TEXTE PROPOSÉ:
● ● ●

Un petit scoop de rien du tout ce soir: il y a une refonte complète de la section Culture-Showbiz de Canoë qui est en cours, laquelle nouvelle section divertissement sera en ligne probablement en septembre. Si j'en parle, c'est que la section cinéma y sera beaucoup plus visible, mieux entretenue et mieux nourrie. Les internautes trouveront plus facilement les nouveautés en salle, les critiques, les nouvelles ciné et les entrevues.

Parlant d'entrevues, c'était la première fois que j'interviewais une personnalité du milieu du cinéma la semaine dernière. J'étais bien nerveux d'ailleurs. On a beau tenter de se rassurer et se dire que tout ira bien, l'irrationnel et la peur de l'inconnu prennent le dessus. L'inconnu dans ce cas-ci était probablement lié à l'orgueil. J'avais peur de poser mes questions devant d'autres journalistes et de passer pour un novice. Sacré orgueil, va!

Je me suis tout de même rendu à l'hôtel avec mon enregistreur vocal numérique tout neuf pour interviewer Ghyslaine Côté au sujet de son film Le secret de ma mère. Évidemment, tout s'est bien passé.

J'ai un seul regret, j'aurais aimé penser lui poser une question du genre: «Pourquoi ne pas avoir exploité davantage le côté fou de la mise en scène plutôt qu'un traitement classique et réaliste?»

Lire le compte-rendu de l'entrevue sur Canoë

Voici ma critique non-relue qui paraîtra demain sur Canoë, une fois qu'elle aura été relue...

Le secret de ma mère de Ghyslaine Côté

La comédie Le secret de ma mère nous prouve qu'il est possible d'allier légèreté et profondeur avec intelligence. Aussi se distingue-t-elle des nombreuses comédies d'été produites dans le seul but de distraire les vacanciers en quête de néantise. Avec des influences avouées telles que Ettore Scola et Robert Altman, la réalisatrice Ghyslaine Côté nous propose une comédie dramatique réussie qui n'a rien à envier aux antihéros idiots auxquels nous ont habitués certains réalisateurs.

Le sujet est grave. Exposée au salon funéraire, la dépouille du défunt Jos suscite de nombreux souvenirs, mais aussi l'émergence de secrets chez les parents et amis de la famille. La journée commence avec l'arrivée au salon des deux protagonistes, Blanche (Ginette Reno) et sa fille Jeanne (Céline Bonnier). L'humour et la détente viennent principalement du personnage de Blanche qui aborde l'événement avec sérénité et avec une pointe de détachement. Il faut aussi mentionner le personnage amnésique de Rolande (Clémence DesRochers) qui provoquent plusieurs situations cocasses.

● ● ●

Données brutes
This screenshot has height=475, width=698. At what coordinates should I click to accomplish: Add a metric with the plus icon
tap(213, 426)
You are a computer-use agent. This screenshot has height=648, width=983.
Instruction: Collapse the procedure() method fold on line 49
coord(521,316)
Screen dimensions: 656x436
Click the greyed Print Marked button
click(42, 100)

● ● ●

CONSIGNE DÉTAILLÉE: Citez mot pour mot le passage du texte proposé ci-dessus qui va de « Le secret de ma mère de » jusqu'à « habitués certains réalisateurs. ».

RÉPONSE RÉDIGÉE:
Le secret de ma mère de Ghyslaine Côté

La comédie Le secret de ma mère nous prouve qu'il est possible d'allier légèreté et profondeur avec intelligence. Aussi se distingue-t-elle des nombreuses comédies d'été produites dans le seul but de distraire les vacanciers en quête de néantise. Avec des influences avouées telles que Ettore Scola et Robert Altman, la réalisatrice Ghyslaine Côté nous propose une comédie dramatique réussie qui n'a rien à envier aux antihéros idiots auxquels nous ont habitués certains réalisateurs.